La presse avait fait de l'un des chiens de Jean-Marie Le Pen le coupable désigné de cette mort prématurée, mais ce dernier relate une autre version. "Ce ne sont pas mes chiens, ce sont les chiens qui protègent les gens qui vivent à Montretout, où je ne vis plus moi-même depuis plus de trente ans, argumente le patriarche. "Ensuite le chat était déjà aux trois quarts mort, tombé d'un arbre à terre, ils n'ont fait que l'achever en jouant avec lui comme une peluche." Il se défend encore en expliquant qu'il a recueilli et non choisi ces molosses, "un peu bas-rouge, un peu beauceron, noirs et très impressionnants, bons gardiens mais sympathiques".

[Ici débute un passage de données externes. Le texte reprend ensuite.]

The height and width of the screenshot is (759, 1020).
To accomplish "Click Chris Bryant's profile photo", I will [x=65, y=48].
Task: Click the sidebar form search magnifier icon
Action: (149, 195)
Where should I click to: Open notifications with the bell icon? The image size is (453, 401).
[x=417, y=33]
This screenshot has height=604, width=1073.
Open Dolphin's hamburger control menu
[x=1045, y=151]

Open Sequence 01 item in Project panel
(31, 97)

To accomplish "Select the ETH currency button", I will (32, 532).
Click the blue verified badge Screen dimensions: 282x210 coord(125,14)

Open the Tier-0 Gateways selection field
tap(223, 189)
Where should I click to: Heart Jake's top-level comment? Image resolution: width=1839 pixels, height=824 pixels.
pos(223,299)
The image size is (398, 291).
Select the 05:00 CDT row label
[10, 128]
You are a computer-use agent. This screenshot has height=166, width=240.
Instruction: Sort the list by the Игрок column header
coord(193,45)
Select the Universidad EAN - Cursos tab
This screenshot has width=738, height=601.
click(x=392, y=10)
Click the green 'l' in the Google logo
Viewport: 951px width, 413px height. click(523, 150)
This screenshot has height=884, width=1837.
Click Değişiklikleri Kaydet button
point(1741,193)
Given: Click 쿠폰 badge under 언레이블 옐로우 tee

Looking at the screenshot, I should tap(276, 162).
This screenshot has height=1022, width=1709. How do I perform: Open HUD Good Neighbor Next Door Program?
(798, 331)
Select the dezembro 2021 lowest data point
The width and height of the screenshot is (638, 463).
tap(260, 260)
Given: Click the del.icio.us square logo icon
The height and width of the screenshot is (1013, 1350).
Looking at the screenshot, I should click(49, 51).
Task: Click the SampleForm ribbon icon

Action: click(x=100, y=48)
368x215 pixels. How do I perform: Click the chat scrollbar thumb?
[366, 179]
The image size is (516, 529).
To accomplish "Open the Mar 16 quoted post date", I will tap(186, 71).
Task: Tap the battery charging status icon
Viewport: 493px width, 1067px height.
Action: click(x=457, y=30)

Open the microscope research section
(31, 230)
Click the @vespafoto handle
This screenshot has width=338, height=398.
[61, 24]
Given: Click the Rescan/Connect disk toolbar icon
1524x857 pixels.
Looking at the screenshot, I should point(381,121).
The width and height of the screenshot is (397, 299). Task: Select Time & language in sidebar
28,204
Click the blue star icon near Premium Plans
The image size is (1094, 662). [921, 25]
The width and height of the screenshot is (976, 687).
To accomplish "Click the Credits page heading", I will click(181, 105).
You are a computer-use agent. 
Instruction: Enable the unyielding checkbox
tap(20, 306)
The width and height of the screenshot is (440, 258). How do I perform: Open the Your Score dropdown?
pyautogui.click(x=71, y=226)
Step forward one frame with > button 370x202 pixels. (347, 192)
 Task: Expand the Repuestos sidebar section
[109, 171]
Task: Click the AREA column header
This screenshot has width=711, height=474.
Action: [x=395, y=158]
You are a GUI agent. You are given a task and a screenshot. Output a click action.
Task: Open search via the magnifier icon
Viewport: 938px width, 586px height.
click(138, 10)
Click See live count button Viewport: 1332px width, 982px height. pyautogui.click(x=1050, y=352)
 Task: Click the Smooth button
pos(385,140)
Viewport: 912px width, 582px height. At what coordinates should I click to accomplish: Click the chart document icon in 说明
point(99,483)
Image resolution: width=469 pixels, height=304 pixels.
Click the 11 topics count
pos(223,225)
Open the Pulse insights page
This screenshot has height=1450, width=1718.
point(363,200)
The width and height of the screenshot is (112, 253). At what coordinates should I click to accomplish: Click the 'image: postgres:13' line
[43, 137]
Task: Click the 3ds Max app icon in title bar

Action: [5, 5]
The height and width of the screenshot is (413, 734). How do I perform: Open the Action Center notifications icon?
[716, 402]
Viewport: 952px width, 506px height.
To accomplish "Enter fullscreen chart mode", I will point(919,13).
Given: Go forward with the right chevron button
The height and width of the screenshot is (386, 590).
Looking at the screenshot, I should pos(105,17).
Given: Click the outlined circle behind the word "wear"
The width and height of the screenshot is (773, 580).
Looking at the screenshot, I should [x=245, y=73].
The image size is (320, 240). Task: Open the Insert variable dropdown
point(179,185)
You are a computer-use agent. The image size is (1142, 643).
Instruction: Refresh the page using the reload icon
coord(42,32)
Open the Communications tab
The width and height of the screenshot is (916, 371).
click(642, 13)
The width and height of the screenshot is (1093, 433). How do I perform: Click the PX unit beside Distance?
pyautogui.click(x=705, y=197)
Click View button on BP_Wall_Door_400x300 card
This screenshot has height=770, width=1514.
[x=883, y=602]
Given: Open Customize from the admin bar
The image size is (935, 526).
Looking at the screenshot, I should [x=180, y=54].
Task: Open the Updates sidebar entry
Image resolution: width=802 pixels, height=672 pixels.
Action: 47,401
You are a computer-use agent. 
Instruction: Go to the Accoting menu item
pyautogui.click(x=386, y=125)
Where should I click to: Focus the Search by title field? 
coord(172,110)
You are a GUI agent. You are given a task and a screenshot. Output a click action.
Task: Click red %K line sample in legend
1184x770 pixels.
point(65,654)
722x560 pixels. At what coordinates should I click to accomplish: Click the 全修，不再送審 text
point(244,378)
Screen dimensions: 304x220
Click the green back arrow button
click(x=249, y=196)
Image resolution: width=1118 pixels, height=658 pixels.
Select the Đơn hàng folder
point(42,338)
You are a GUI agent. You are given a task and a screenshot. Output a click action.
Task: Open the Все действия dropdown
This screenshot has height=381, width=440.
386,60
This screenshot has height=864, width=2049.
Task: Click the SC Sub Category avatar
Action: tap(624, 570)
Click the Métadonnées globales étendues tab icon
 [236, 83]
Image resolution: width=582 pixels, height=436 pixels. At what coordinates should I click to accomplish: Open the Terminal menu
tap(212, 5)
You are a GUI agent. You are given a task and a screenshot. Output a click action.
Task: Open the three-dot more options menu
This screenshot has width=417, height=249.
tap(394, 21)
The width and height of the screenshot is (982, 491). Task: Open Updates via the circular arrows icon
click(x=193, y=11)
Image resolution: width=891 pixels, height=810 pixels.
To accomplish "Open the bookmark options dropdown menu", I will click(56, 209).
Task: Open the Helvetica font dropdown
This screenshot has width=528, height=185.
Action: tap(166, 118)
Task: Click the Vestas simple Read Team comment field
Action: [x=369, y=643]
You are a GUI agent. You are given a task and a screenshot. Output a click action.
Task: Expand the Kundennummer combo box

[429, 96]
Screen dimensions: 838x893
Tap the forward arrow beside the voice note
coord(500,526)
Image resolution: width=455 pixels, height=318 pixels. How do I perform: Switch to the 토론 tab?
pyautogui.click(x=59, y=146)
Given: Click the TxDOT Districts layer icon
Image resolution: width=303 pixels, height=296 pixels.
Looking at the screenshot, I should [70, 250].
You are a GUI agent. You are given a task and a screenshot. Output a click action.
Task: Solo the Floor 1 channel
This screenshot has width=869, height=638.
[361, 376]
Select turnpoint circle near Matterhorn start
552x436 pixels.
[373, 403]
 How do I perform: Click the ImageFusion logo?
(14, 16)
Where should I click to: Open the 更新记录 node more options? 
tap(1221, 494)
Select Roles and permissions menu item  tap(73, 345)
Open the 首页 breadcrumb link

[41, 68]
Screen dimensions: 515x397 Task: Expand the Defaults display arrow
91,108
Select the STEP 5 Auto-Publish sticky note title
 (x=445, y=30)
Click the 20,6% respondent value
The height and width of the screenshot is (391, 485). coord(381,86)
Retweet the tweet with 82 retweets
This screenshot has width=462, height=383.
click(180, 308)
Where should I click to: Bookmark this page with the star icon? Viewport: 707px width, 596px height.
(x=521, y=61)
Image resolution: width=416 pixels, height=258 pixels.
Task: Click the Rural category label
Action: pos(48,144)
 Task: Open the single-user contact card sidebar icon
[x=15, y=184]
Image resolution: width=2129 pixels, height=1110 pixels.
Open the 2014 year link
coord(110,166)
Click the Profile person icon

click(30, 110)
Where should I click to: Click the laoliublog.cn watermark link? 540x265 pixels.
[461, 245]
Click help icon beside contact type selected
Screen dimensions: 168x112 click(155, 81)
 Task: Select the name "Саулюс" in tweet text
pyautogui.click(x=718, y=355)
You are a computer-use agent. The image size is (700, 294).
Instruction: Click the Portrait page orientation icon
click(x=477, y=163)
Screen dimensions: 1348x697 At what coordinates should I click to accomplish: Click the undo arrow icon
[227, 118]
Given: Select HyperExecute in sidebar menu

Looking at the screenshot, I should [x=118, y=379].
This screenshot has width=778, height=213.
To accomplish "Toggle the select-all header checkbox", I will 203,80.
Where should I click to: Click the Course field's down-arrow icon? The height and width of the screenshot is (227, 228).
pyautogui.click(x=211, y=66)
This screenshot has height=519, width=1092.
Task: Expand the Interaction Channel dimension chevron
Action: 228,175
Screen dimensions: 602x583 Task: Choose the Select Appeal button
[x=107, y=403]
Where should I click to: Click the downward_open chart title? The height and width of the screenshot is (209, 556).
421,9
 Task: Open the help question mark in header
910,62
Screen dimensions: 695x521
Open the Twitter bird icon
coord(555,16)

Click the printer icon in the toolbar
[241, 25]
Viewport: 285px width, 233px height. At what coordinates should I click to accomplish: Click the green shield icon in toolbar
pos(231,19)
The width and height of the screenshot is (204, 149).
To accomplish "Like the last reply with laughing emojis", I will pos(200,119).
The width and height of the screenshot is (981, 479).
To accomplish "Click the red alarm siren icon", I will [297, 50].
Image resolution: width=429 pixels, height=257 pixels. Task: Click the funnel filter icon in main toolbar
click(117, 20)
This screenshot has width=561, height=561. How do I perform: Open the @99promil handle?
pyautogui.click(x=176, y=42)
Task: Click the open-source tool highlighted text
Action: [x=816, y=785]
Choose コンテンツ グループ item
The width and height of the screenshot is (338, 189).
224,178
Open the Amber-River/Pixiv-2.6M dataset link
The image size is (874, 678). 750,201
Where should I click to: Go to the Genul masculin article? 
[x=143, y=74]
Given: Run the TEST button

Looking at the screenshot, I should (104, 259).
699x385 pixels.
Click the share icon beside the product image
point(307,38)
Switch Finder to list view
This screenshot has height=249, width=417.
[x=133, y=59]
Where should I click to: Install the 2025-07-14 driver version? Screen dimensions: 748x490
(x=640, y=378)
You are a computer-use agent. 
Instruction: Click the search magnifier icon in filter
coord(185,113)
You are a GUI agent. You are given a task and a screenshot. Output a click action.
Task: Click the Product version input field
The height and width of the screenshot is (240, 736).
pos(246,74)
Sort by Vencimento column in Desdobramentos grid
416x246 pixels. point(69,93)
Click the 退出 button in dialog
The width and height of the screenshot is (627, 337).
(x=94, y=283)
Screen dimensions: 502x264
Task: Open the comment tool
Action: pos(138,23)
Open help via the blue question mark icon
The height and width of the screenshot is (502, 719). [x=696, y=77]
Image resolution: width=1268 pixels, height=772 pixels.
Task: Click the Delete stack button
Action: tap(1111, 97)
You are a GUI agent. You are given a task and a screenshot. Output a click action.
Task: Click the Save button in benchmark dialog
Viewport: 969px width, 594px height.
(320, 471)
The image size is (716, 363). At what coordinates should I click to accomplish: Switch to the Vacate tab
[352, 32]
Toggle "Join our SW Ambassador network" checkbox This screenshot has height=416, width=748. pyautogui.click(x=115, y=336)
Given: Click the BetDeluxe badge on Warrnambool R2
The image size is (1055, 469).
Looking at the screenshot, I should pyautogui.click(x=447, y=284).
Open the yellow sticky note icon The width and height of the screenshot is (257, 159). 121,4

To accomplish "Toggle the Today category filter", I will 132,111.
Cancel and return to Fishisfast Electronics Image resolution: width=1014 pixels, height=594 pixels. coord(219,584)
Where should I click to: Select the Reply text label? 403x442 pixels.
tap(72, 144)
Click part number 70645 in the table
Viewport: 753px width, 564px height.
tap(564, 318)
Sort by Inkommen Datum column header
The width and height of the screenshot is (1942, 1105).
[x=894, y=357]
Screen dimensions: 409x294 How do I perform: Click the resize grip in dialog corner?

Cette histoire n'était qu'un prétexte pour rompre. Qui veut tuer son père accuse ses chiens de la rage.

Jean-Marie Le Pen

"Chez les oiseaux, les parents chassent les oisillons du nid pour qu'ils volent de leurs propres ailes ; dans la famille Le Pen, c'est l'inverse, l'oiselle a viré l'aigle de son aire pour devenir adulte", conclut-il. Reconnaissant ne pas avoir été un père très présent – laissant souvent ses filles à une nounou pour partir vivre des aventures en couple – Jean-Marie Le Pen ne s'attarde pas sur ses relations filiales. Il évoque tout de même avec une pointe d'aigreur la situation actuelle de son parti et l'échec de Marine Le Pen à la présidentielle : "Le prochain congrès du FN s'annonce houleux. Elle est assez punie comme cela pour qu'on ne l'accable pas. Un sentiment me domine quand j'y pense : j'ai pitié d'elle."